The second issue encountered was that tablet scans were hitting a configured RPC timeout of 2.5 seconds. This issue was previously prevented by the 1024 prefetch limit on the number of rows fetched by a scan, however now that it was only returning a single aggregated row this prefetch limit would never be hit, and the entire tablet would be scanned in one shot. To fix this problem a scan time limit was introduced, avoiding hitting the RPC timeout on tablets with many rows. Even with the time limit, roughly 250,000 rows could be scanned per request, meaning only four RPCs would be required to scan a tablet with one million rows, compared to the 977 previously required.

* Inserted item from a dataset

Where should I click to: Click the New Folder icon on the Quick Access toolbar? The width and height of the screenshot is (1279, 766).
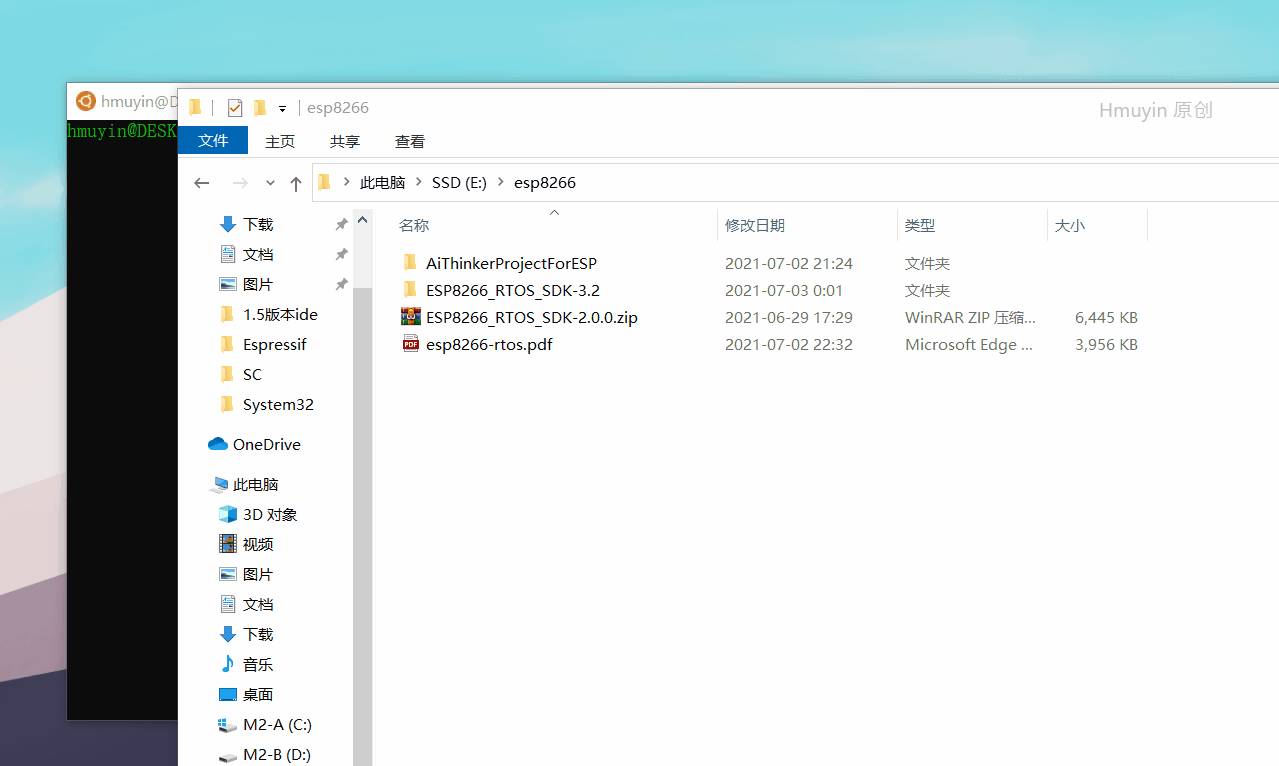point(260,107)
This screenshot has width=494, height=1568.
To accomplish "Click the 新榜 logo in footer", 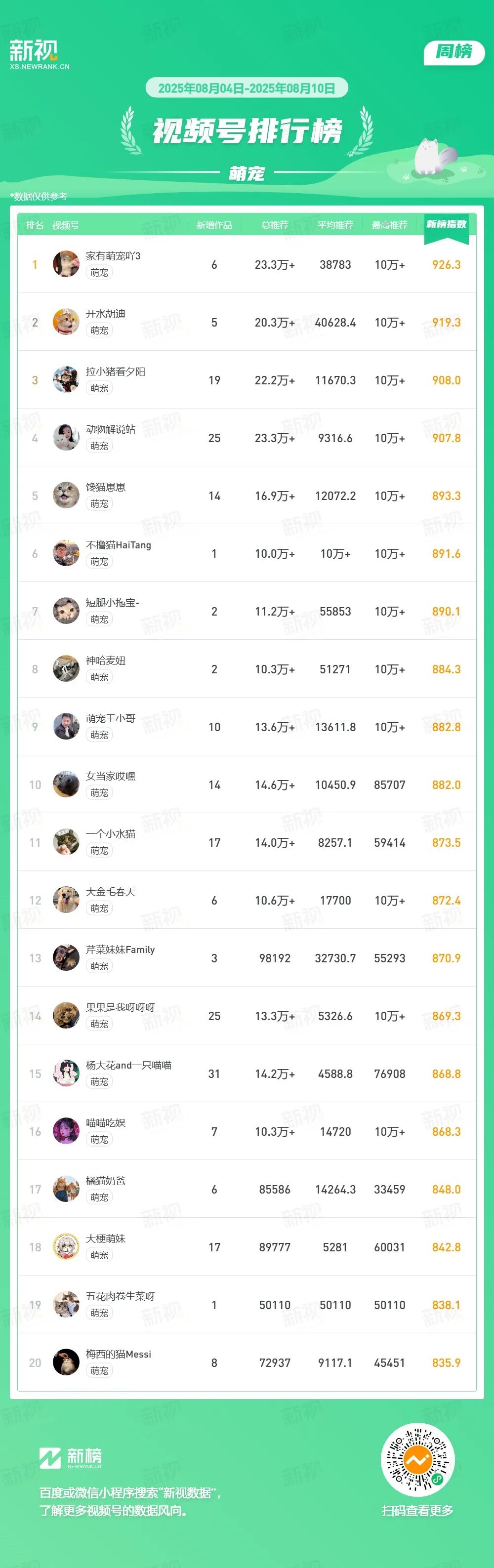I will tap(71, 1458).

On a local development cluster the change led to a 10% speedup for COUNT/MAX/MIN/SUM aggregates, and a 20% speedup for COUNT(*). Due to the 99% reduction in synchronous RPCs, gains will be much larger on a typical distributed cluster due to the higher latency between nodes. This change also opens up the possibility to parallelize scans across tablets, as each RPC request only returns a single row so there is less of a concern of overwhelming the YSQL client session.

Conclusion

I thoroughly enjoyed my time at Yugabyte this Summer, working alongside a supremely talented group of engineers. I was able to touch upon all aspects of the core database product, from the YSQL query layer and YB-Master coordinator all the way down to the distributed DocDB and per-node RocksDB storage engine. I got to work with open source codebases, developing on top of Postgres, RocksDB, and YugabyteDB itself, and most importantly gained the experience in distributed storage that I had been seeking.